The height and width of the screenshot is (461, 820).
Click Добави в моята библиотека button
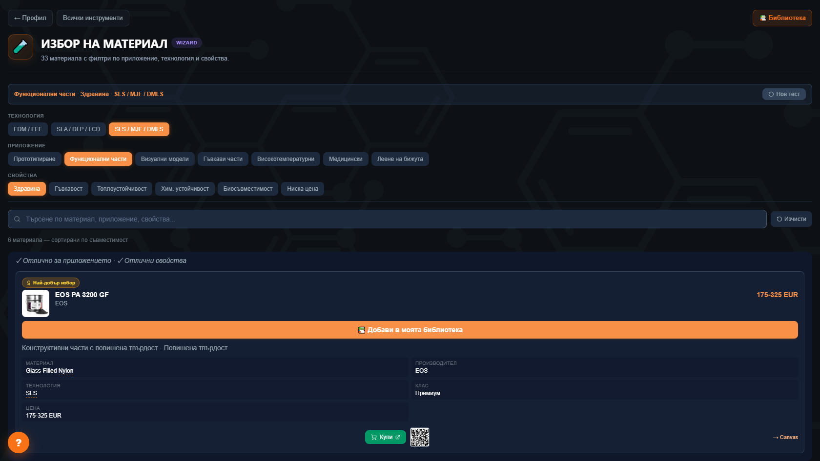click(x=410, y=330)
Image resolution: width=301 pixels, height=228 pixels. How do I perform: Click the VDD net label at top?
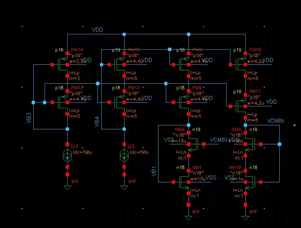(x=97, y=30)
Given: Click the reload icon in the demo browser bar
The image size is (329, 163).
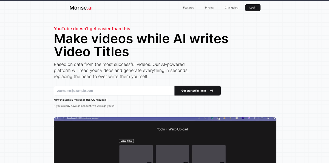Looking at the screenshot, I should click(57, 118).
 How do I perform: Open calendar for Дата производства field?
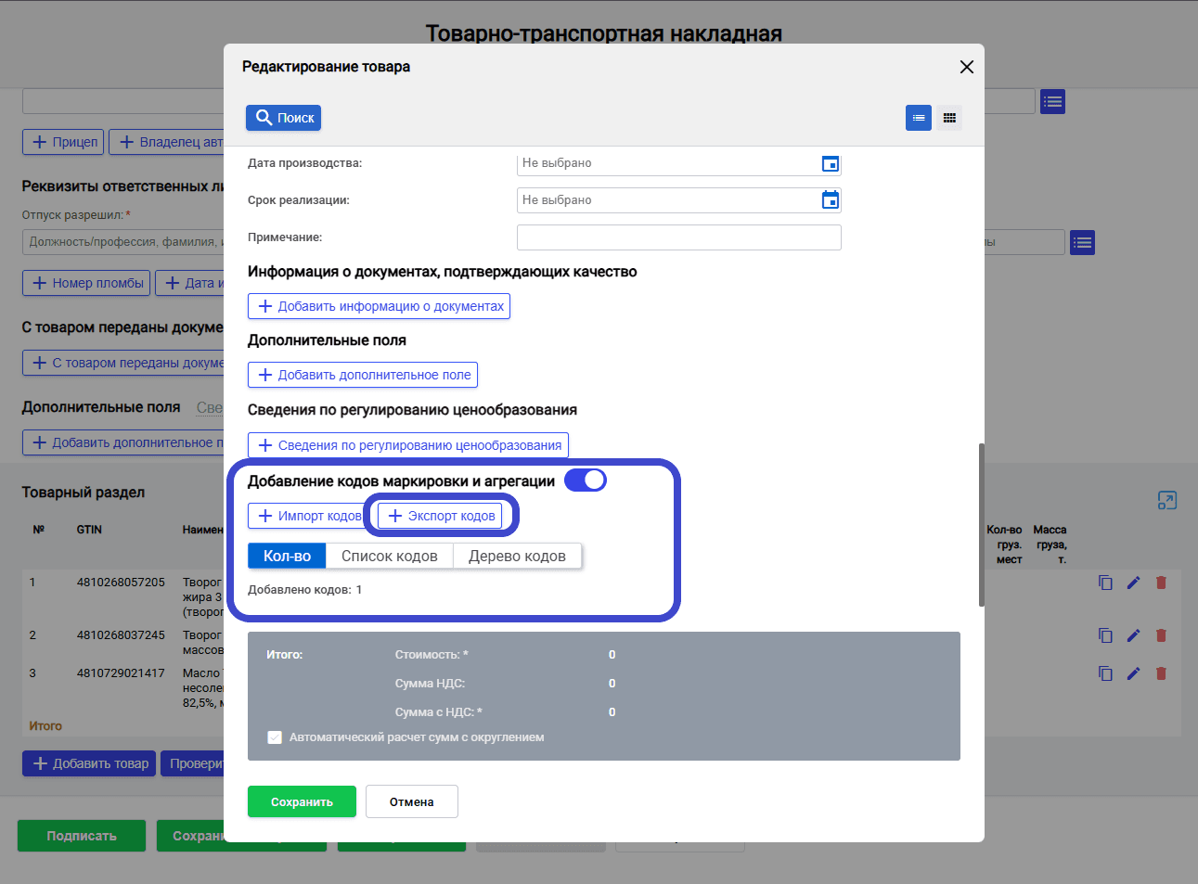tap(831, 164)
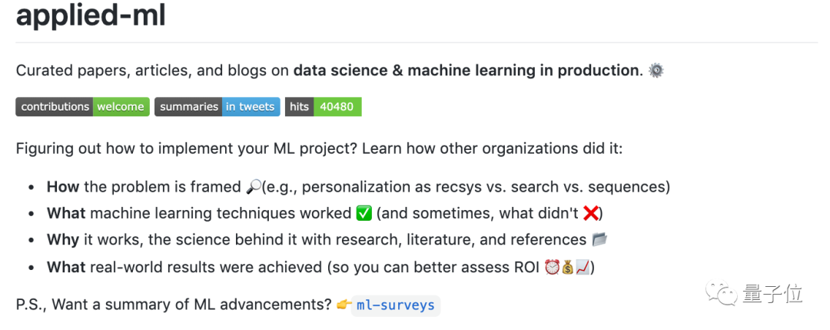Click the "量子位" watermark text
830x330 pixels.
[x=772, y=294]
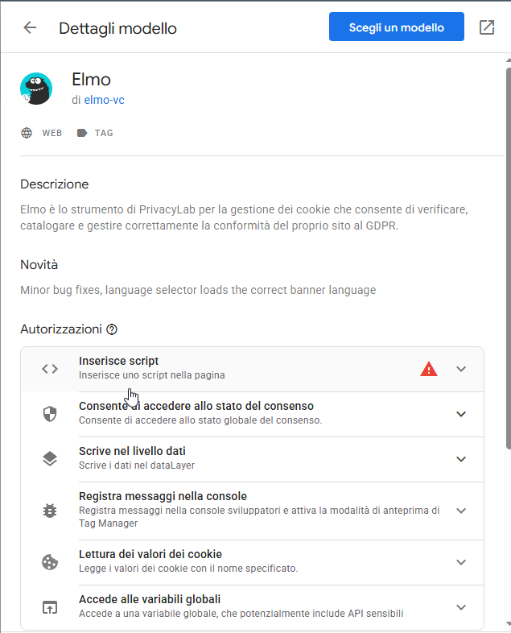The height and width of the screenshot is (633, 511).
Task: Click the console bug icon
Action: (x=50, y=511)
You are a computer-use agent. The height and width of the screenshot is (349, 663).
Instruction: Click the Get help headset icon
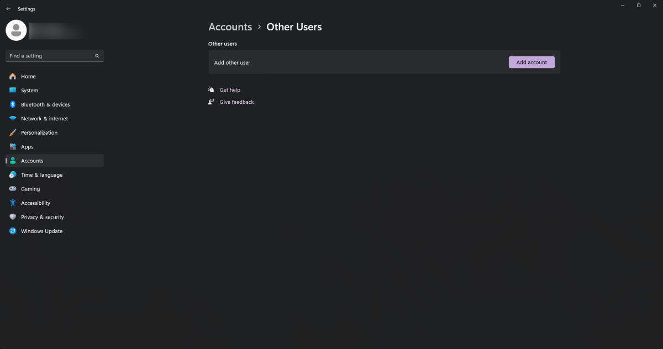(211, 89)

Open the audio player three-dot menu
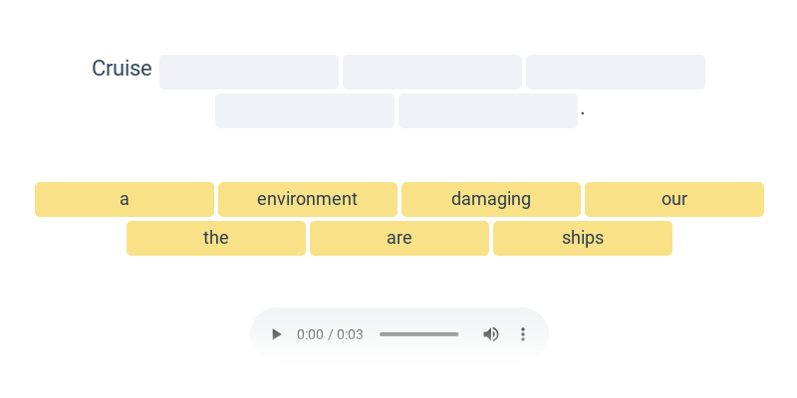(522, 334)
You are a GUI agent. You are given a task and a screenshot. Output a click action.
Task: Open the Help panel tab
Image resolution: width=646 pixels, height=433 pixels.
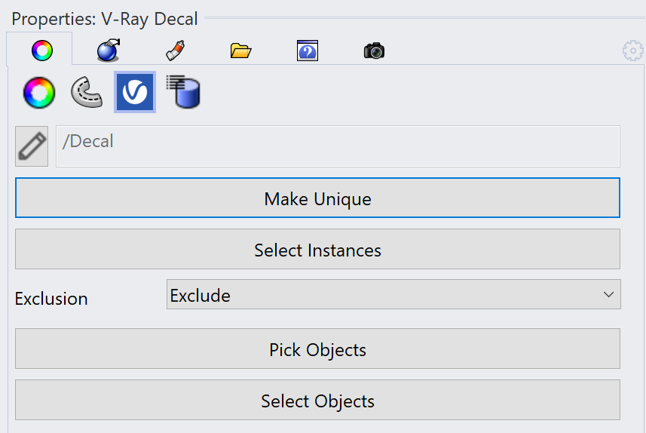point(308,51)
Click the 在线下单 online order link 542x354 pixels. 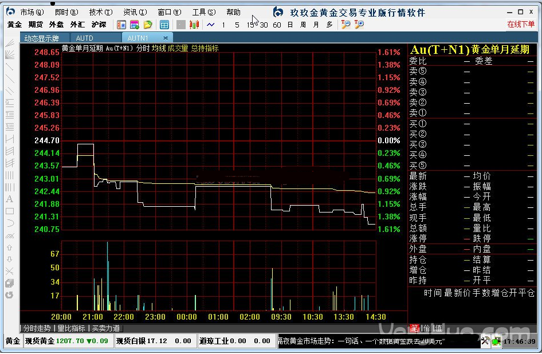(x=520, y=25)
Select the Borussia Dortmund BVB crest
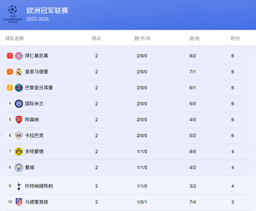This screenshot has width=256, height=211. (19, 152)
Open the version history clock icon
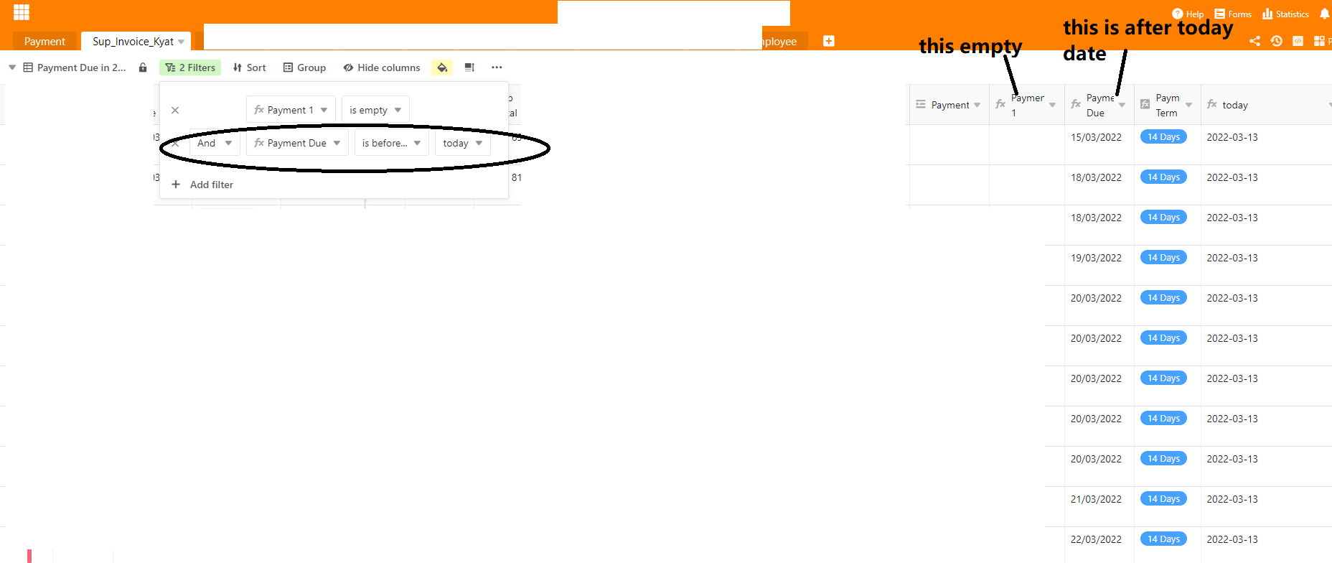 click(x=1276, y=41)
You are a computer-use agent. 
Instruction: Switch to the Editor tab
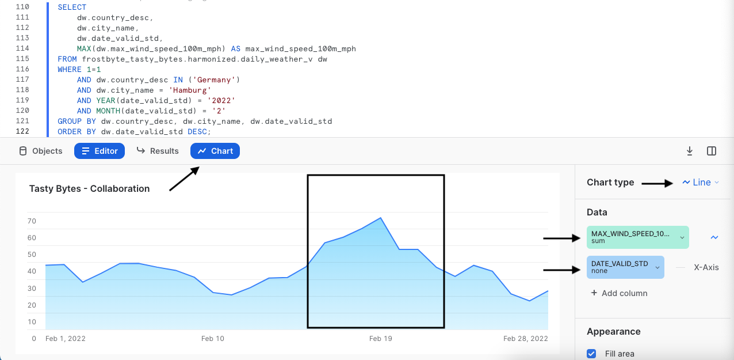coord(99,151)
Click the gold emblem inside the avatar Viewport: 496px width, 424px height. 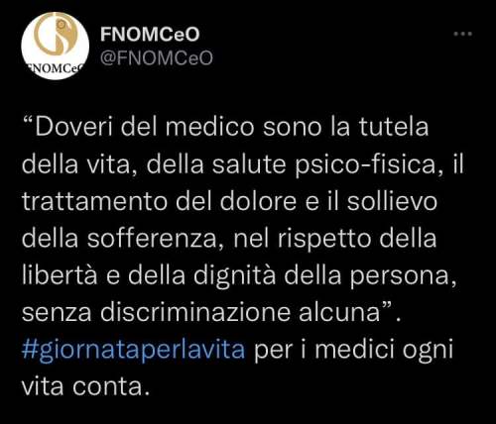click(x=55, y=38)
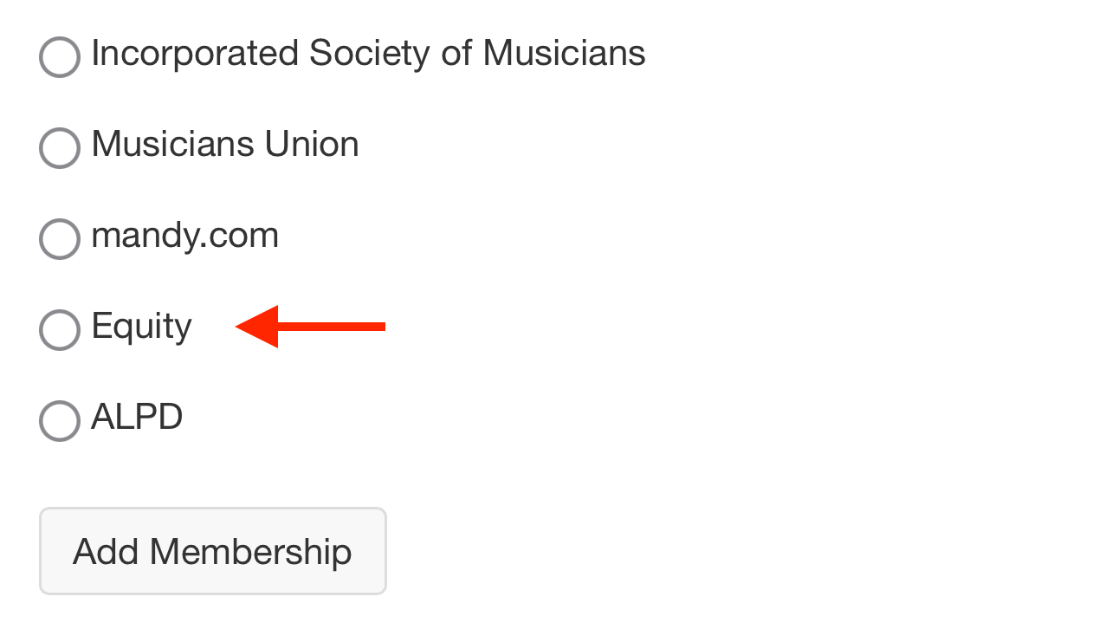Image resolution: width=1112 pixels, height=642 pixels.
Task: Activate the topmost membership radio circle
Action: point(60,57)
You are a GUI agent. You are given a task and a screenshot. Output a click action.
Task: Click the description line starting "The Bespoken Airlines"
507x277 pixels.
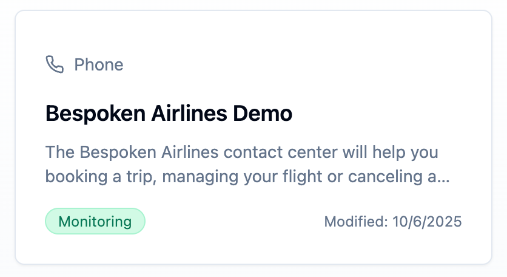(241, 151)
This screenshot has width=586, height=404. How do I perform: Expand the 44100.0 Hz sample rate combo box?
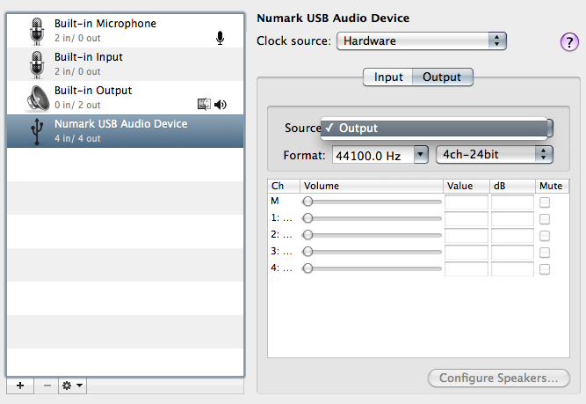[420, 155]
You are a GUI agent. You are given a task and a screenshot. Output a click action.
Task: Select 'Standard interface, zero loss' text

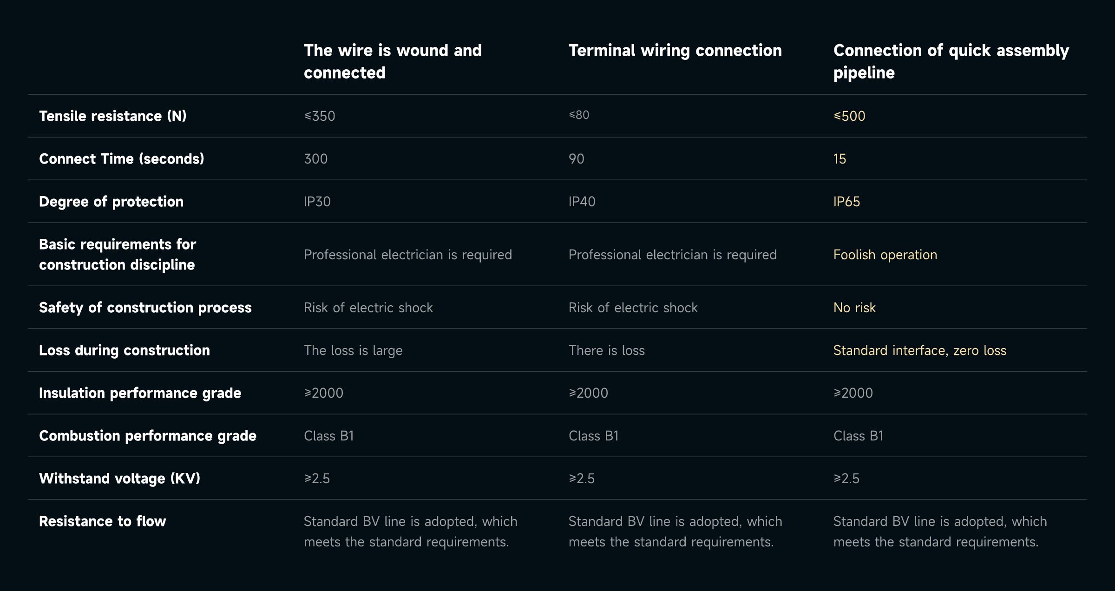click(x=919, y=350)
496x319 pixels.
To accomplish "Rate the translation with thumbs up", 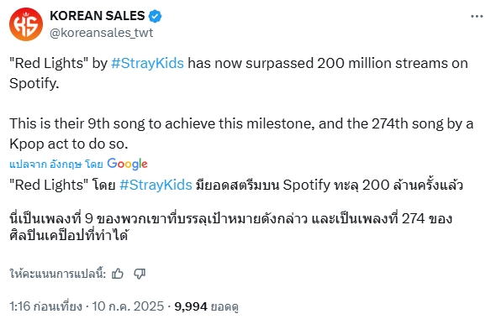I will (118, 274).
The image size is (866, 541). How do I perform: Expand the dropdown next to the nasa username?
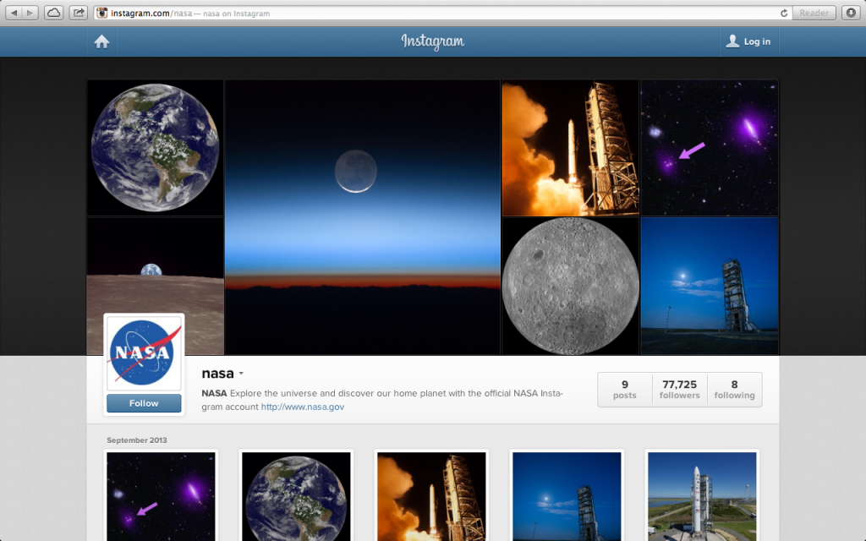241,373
══════════
--- Problem requirements ---
Above are the records; please give again, exactly and in full, only the lines that run from the line with "507x277 pixels." through the line with "496x319 pixels.", with no pictures.

--- Response area ---
507x277 pixels.
(241, 151)
This screenshot has width=586, height=404. How do I perform: Expand the 44100.0 Hz sample rate combo box?
[420, 155]
You are a GUI agent. You are given a task and a screenshot. Output a click action.
Task: Select 'Standard interface, zero loss' text

click(x=919, y=350)
496x319 pixels.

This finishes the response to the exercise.